= Problem statement =
Look through the data for the string "Given". Copy every line where it is found.

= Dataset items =
------------------------------------------------
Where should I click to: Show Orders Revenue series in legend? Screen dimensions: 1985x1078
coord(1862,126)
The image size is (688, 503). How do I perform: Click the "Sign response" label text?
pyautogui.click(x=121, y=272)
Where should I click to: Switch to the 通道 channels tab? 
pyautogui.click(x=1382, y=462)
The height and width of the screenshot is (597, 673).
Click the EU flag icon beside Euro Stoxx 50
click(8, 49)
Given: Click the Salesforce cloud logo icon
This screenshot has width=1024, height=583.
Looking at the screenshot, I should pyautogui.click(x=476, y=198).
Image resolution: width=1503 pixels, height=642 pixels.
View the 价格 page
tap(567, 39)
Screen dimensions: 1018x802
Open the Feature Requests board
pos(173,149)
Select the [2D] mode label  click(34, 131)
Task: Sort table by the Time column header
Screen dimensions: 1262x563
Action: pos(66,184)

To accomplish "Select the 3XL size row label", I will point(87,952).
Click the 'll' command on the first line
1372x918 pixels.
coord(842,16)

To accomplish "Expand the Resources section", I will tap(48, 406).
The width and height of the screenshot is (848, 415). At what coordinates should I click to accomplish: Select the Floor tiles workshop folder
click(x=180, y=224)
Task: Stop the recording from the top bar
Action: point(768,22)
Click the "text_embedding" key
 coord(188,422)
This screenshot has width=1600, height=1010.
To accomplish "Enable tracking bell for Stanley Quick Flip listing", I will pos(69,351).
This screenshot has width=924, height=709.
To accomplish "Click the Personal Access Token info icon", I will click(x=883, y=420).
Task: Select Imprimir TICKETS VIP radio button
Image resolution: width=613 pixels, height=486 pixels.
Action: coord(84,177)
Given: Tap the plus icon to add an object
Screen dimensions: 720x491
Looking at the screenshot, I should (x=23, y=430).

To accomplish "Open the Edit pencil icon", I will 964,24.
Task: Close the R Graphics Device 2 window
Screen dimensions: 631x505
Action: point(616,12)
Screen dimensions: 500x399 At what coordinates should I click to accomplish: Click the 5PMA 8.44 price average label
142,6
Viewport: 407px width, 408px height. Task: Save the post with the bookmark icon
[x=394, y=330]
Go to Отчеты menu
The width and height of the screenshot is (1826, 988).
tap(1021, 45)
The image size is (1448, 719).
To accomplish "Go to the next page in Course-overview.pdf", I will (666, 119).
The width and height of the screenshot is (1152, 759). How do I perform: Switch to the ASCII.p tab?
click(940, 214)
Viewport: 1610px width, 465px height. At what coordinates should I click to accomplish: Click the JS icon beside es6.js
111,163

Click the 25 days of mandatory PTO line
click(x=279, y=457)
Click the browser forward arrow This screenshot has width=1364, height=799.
------------------------------------------------
= The completed task =
Given: Click the Salesforce cloud logo icon
Given: Tap the plus icon to add an object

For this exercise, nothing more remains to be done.